Plasma membrane Ca2+ ATPase isoform 2b interacts preferentially with Na+/H+ exchanger regulatory factor 2 in apical plasma membranes

Spatial and temporal regulation of Ca2+ signaling require the assembly of multiprotein complexes linking molecules involved in Ca2+ influx, sensing, buffering, and extrusion. Recent evidence indicates that plasma membrane Ca2+ ATPases (PMCAs) participate in the control of local Ca2+ fluxes, but the mechanism of multiprotein complex formation of specific PMCAs is poorly understood. Using the PMCA2b COOH-terminal tail as bait in a yeast two-hybrid screen, we identified the PSD-95, Dig, ZO-1 (PDZ) domain-containing Na+/H+ exchanger regulatory factor-2 (NHERF2) as an interacting partner. Protein pull-down and coimmunoprecipitation experiments using recombinant PMCA2b and PMCA4b as well as NHERF1 and NHERF2 showed that the interaction of PMCA2b with NHERF2 was specific and selective.
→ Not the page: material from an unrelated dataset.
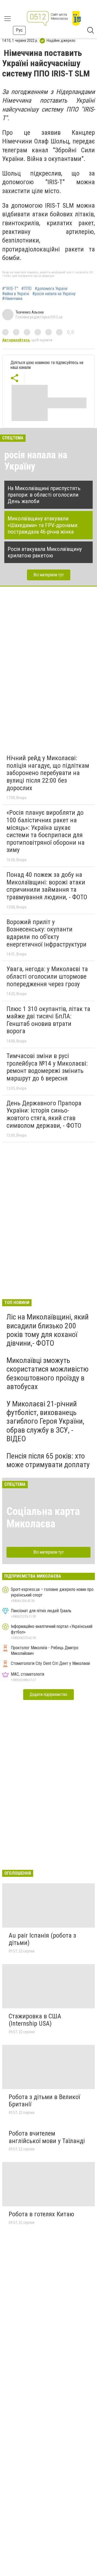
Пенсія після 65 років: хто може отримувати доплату (48, 1460)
PMCA4b did not interact with either of the NHERFs, and PMCA2b selectively preferred NHERF2 over NHERF1. Green fluorescent protein-tagged PMCA2b was expressed at the apical membrane in Madin-Darby canine kidney epithelial cells, where it colocalized with apically targeted NHERF2. Our study identifies NHERF2 as the first specific PDZ partner for PMCA2b not shared with PMCA4b, and demonstrates that PMCA splice forms differing only minimally in their COOH-terminal residues interact with unique PDZ proteins. NHERFs have been implicated in the targeting, retention and regulation of membrane proteins including the beta(2)-adrenergic receptor, cystic fibrosis transmembrane conductance regulator, and Trp4 Ca2+ channel, and NHERF2 is now shown to also interact with PMCA2b. This interaction may allow the functional assembly of PMCA2b in a multiprotein Ca2+ signaling complex, facilitating integrated cross-talk between local Ca2+ influx and efflux.